----- Material supplied

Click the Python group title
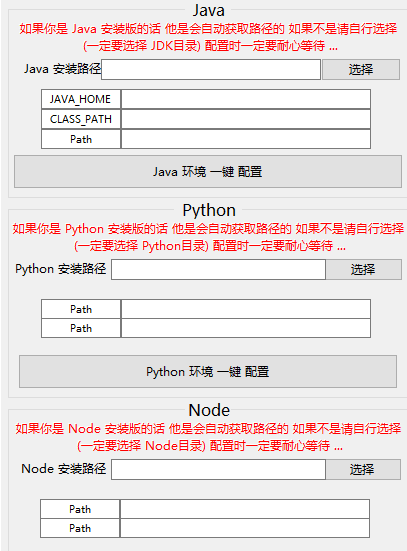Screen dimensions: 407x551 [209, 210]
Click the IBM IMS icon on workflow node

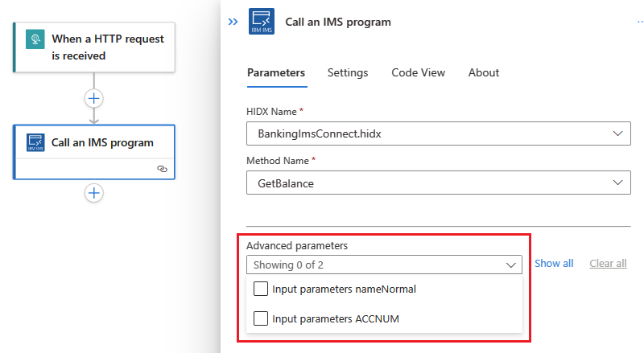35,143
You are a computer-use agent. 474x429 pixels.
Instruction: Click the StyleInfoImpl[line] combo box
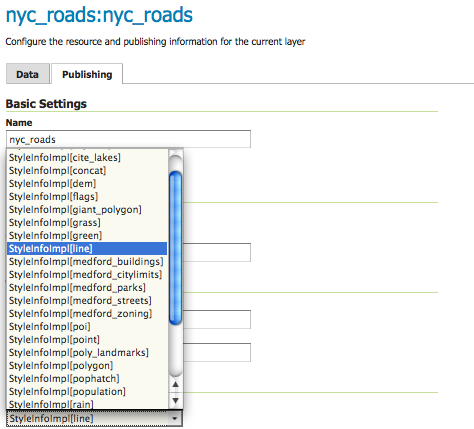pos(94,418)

----------

§ Problem: Print the material again word for word. Please drop every picture.

§ Solution:
Click the Python group title
Screen dimensions: 407x551 [209, 210]
Click the IBM IMS icon on workflow node

35,143
You are a computer-use agent. 474x429 pixels.
Instruction: Click the StyleInfoImpl[line] combo box
pos(94,418)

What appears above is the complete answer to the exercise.